If you’re in more of a sit-down mood, try The Farmhouse Tap & Grill (106 Bank St).
If coffee is your beverage of choice, you have many options in Burlington to find the perfect cup of joe and the perfect queer barista to serve it to you. Uncommon Grounds (42 Church St), August First (149 South Champlain), and Muddy Waters (184 Main St) are the best spots.
It’s a difficult task to find a place that isn’t gay-friendly. It’s Vermont, you guys. You want to know where the gaybourhood is? Burlington is the gaybourhood.
So you want to attend some gay events?
First Friday is a series of queer dance parties on the first Friday of every month at Higher Ground. Prepare to be surrounded by fabulous gays, fabulous music, and fabulous fabulousness. NOTE: If there’s a lesbian you want to avoid seeing, don’t go to First Friday. She will be there.

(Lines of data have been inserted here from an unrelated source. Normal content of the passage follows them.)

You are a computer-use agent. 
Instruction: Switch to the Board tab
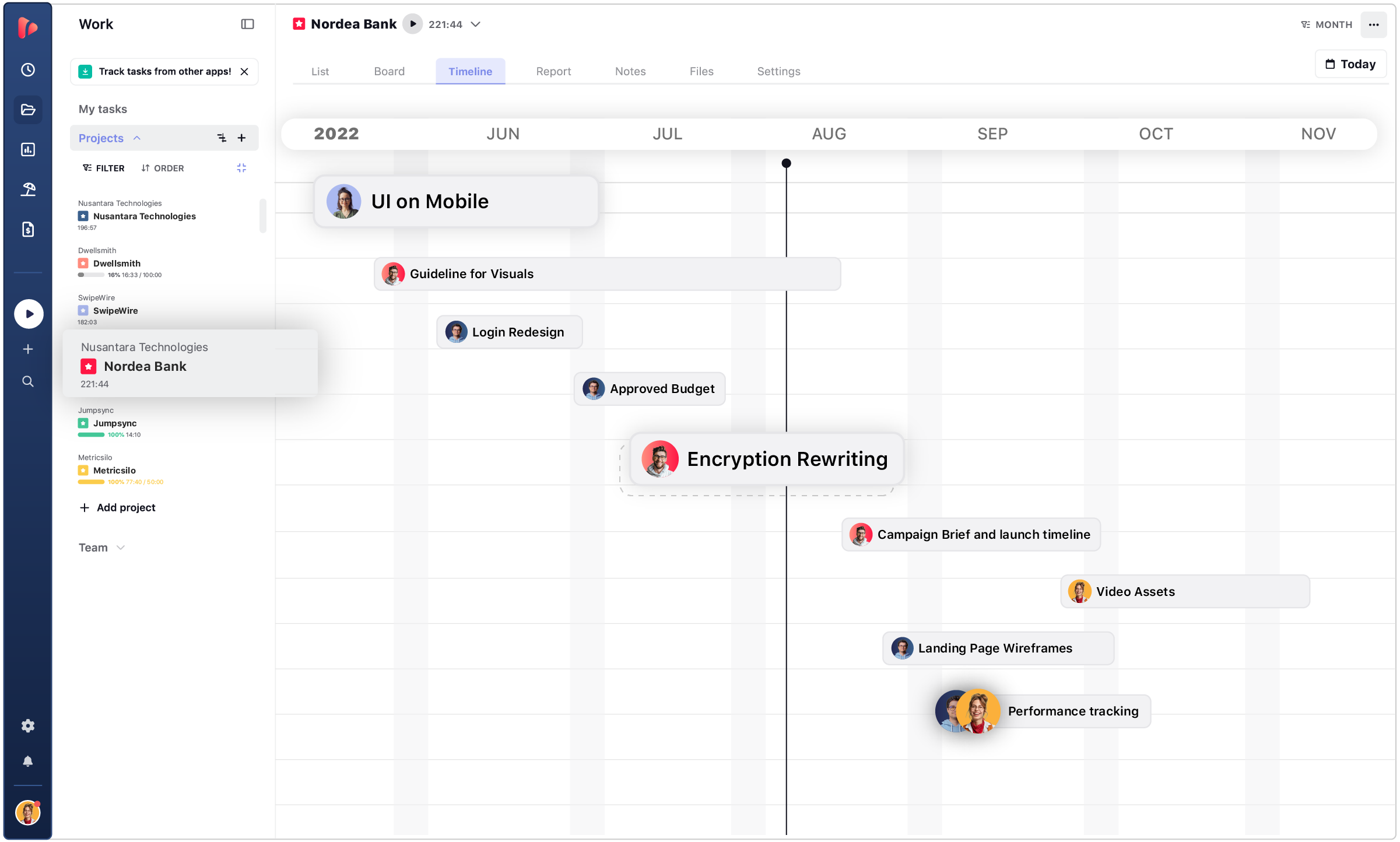(x=389, y=71)
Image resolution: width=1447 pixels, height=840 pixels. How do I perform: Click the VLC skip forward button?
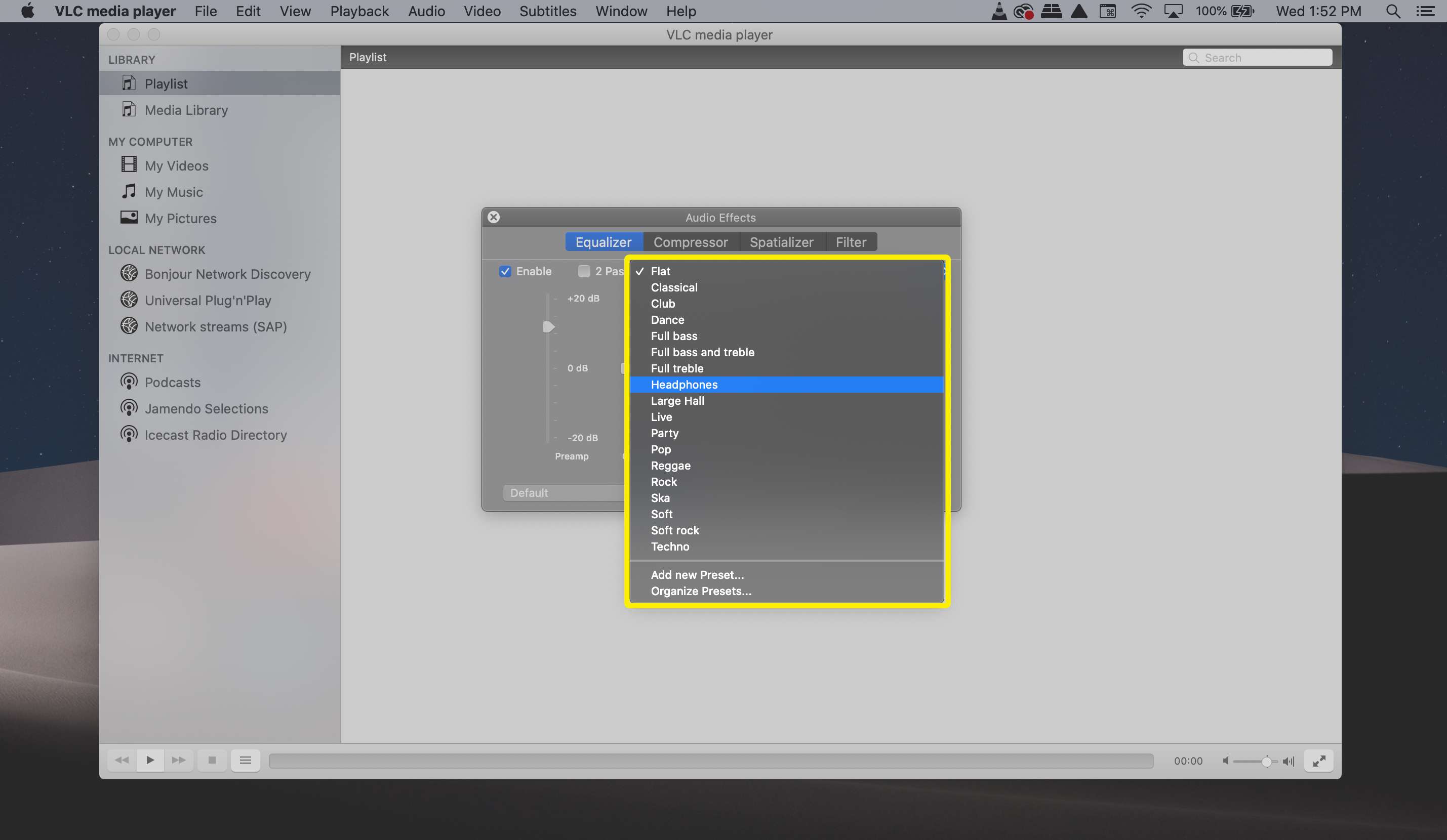178,760
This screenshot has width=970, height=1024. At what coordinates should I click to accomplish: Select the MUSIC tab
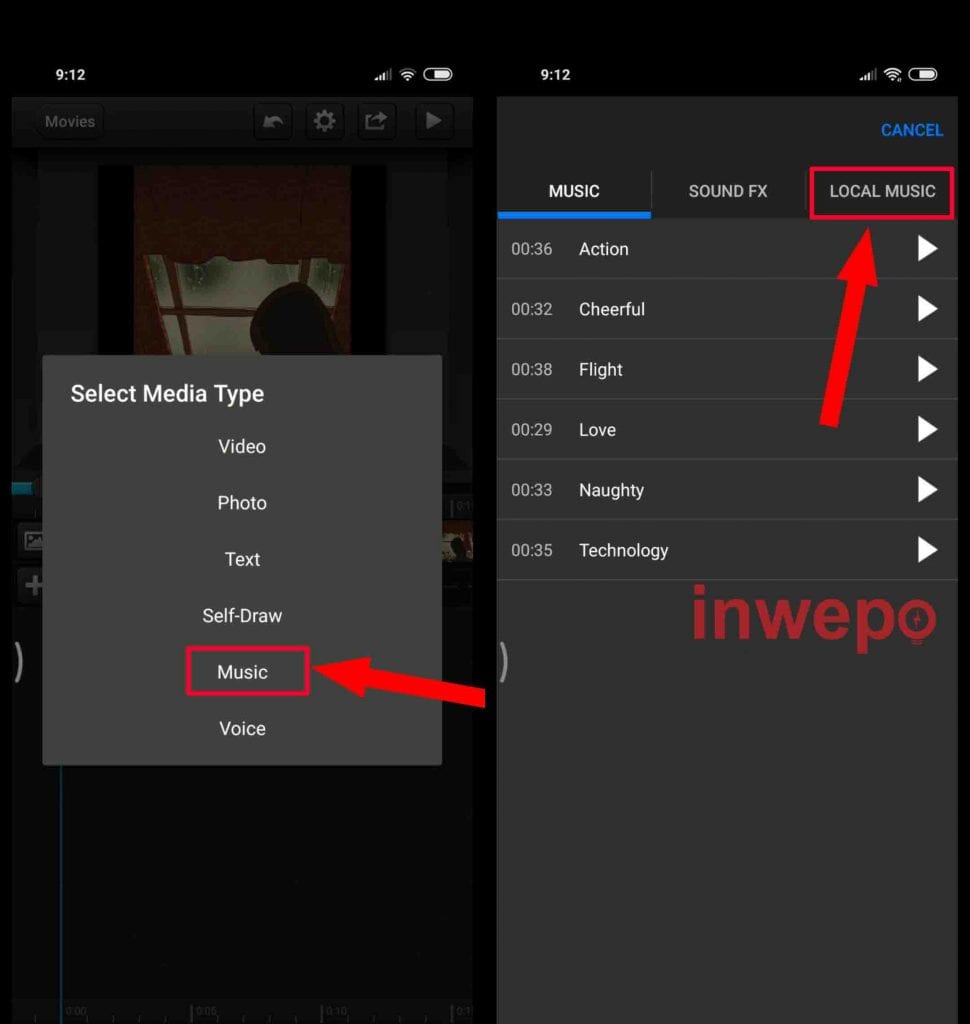pyautogui.click(x=574, y=191)
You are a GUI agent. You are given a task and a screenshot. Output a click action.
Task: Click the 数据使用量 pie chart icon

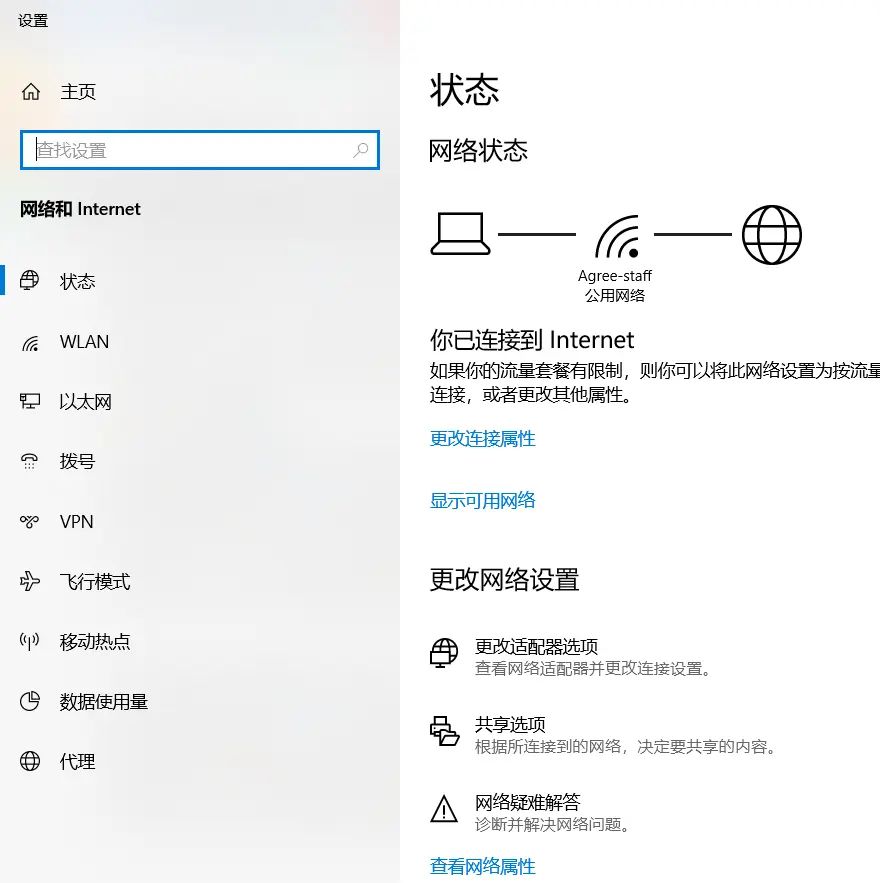(29, 701)
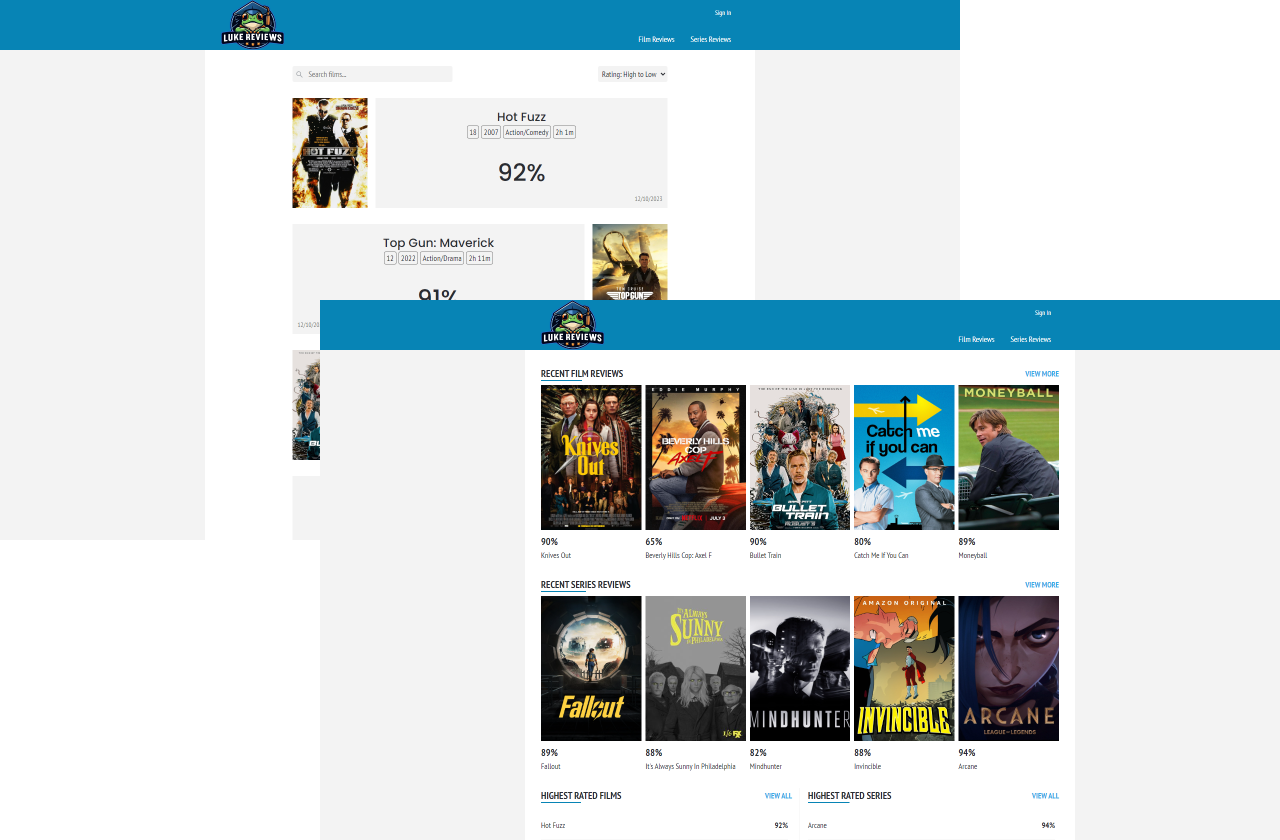The height and width of the screenshot is (840, 1280).
Task: Open the 'Rating: High to Low' sort dropdown
Action: click(x=632, y=73)
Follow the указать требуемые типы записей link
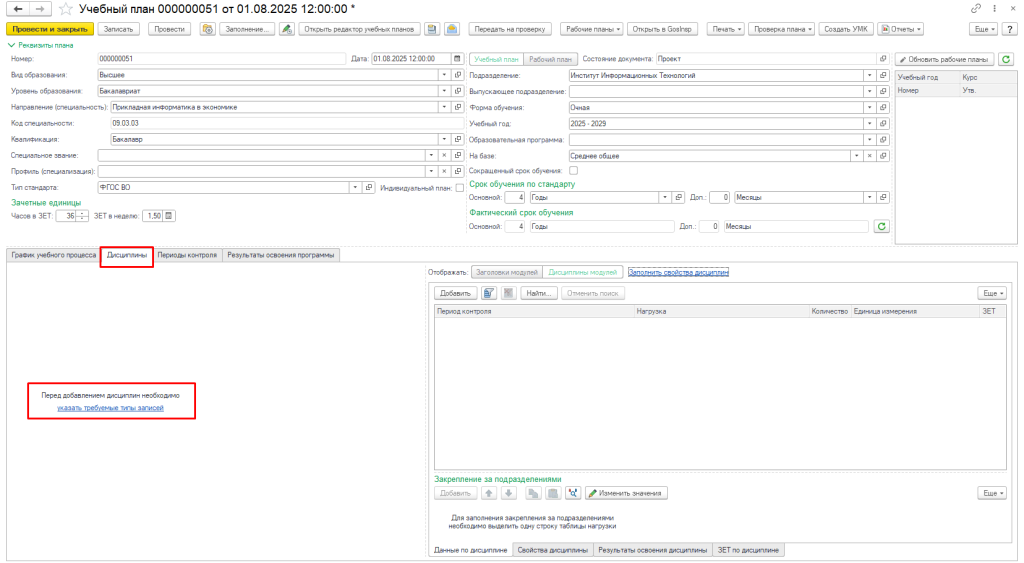 pyautogui.click(x=110, y=408)
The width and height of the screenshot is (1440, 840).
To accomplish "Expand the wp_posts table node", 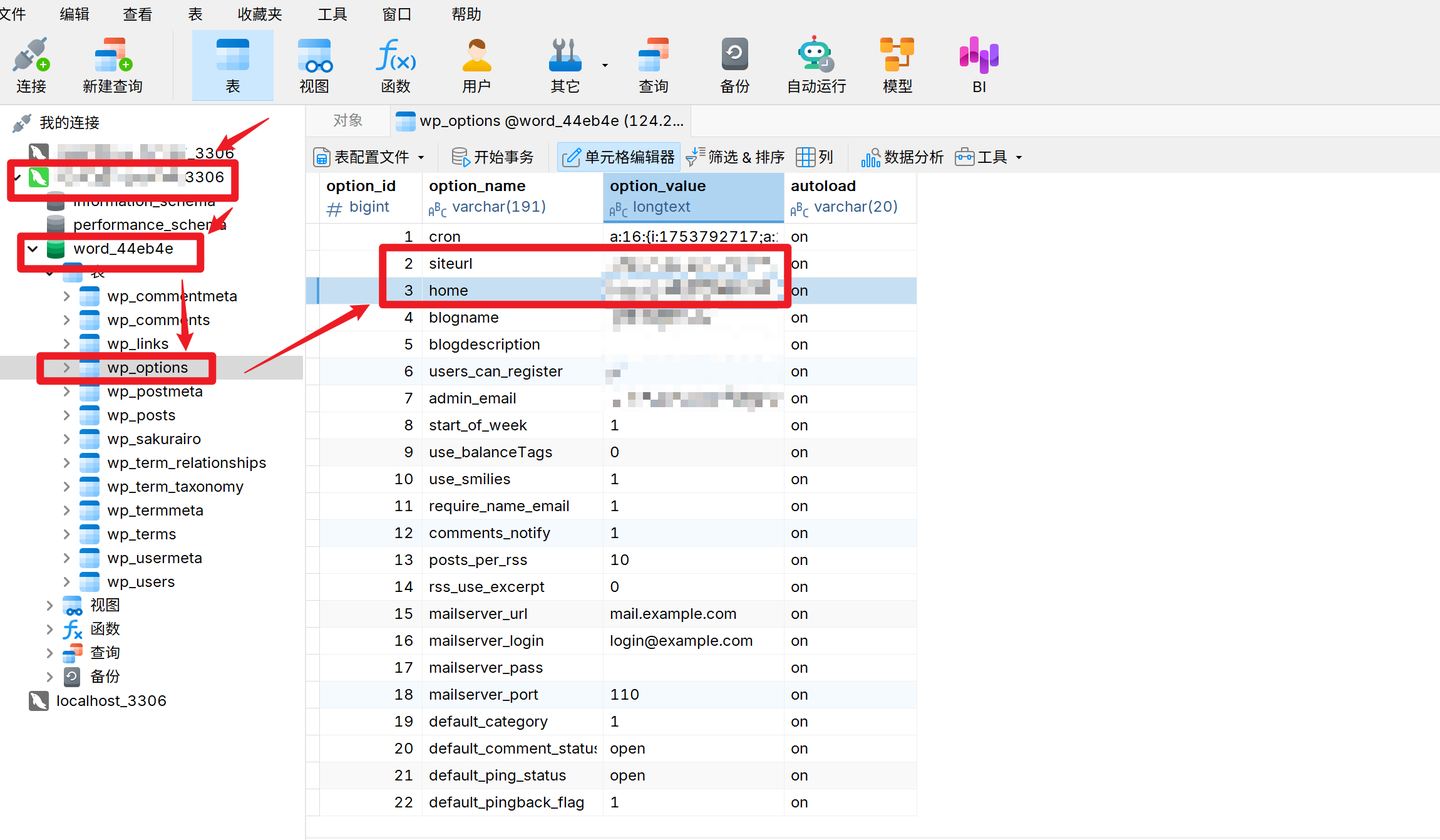I will (66, 415).
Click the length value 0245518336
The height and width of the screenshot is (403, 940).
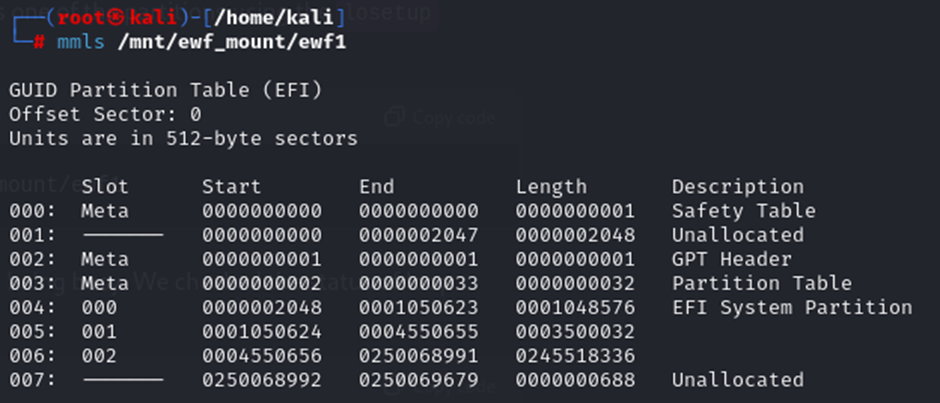coord(576,356)
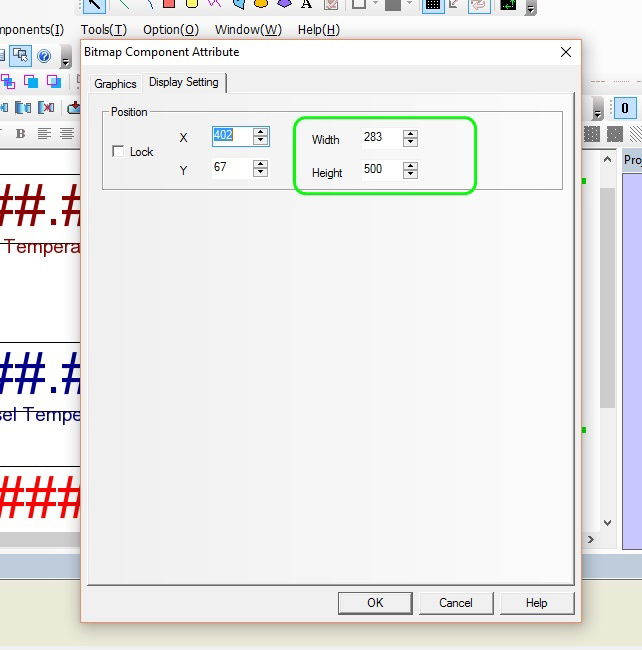Click the text tool letter A icon
642x650 pixels.
point(307,4)
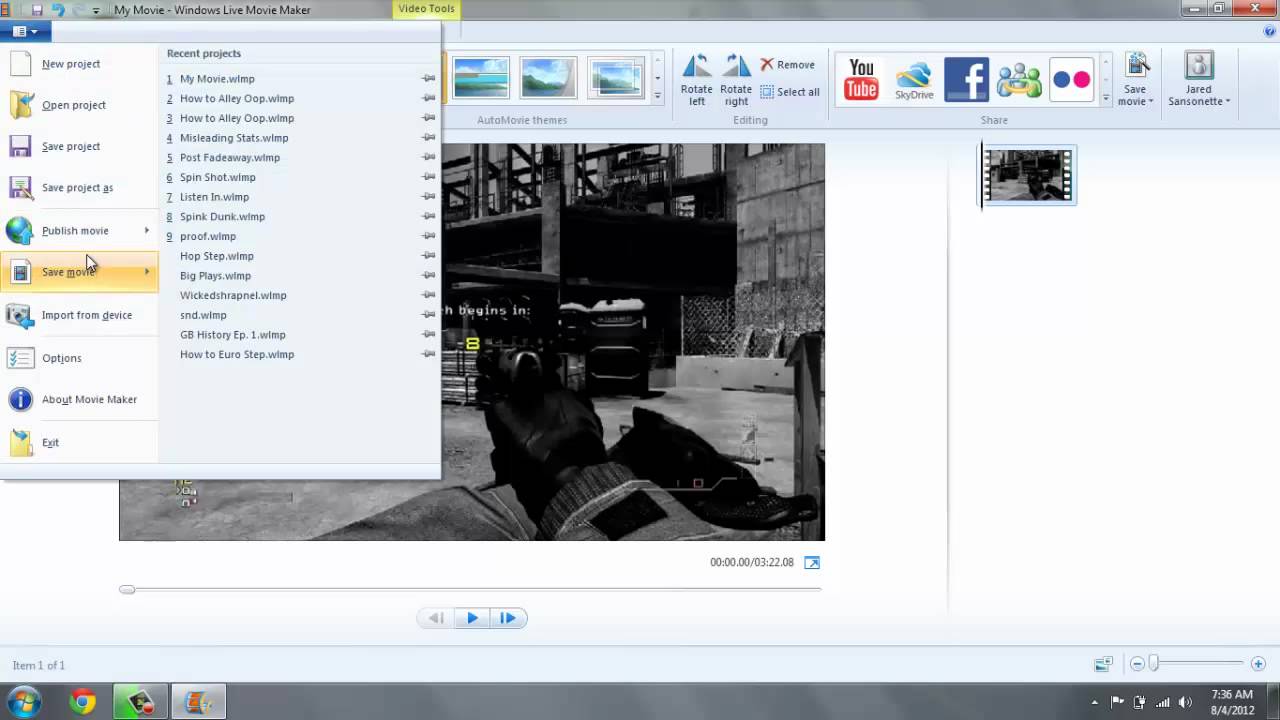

Pop-Up Queer Dance Parties are the other big deal in Burlington. They “pop up” at different locations each month. You never know where they’ll be, or who you’ll lock eyes with across the dance floor! What do you have to lose?
Life is a drag in Vermont
Winter is a Drag Ball is an annual event hosted by the House of LeMay at Higher Ground to raise money for the Vermont People with Aids Coalition — it always, always sells out and it’s always the biggest, gayest, most debaucherous party of the year. In addition to the drag sisters from the locally revered House of LeMay, performances include other local cabaret and drag favorites like The Goodwives, Kings Local 802, and BroLoko. Over the past 10 years Winter is a Drag Ball has raised over $100,000 for Vermonters with AIDS.
So you want to be an activist?
As far as we’re concerned, the sparkly stand out star of gay activism in Vermont is Outright Vermont (241 N. Winooski Ave). They do badass, powerful, impactful work to help keep LGBTQ kids here with us, like weekly group sessions, Queer Prom, and Camp Outright, a residential summer camp for LGBTQ youth and their allies. They give more than enough opportunities to volunteer and work with the youths (if that’s your thing) or party with the queer community and raise money for the youths (which we all love, right?). Their fundraising events double as some of the biggest queerest events of the year, including OUT for the Oscars Red Carpet Gayla, and the fire truck pull.
So you need a new look?
Try Jade Lotus tattoo parlor (64 North St) for all your ink needs. My roommate got a badass Judith Butler quote tattooed on her wrist from this place—they know what’s up.
So you’re feeling sporty?
Good for you! Whether you prefer to be a participant or a spectator, there’s plenty of sporty activities to fill all your needs. A pop-up softball league, Roller Derby, Rugby, and Hockey. My lady and I prefer to take kayaks out on the beautiful Lake Champlain, cruise down the waterfront bike path, or take a hike up Mt. Philo for a sunset view. The wilderness is one of the best parts of Vermont, you guys, and it’s completely accessible just a few minutes from downtown Burlington.
So what are you waiting for? Get to Grrrlington and start exploring. The queers are waiting.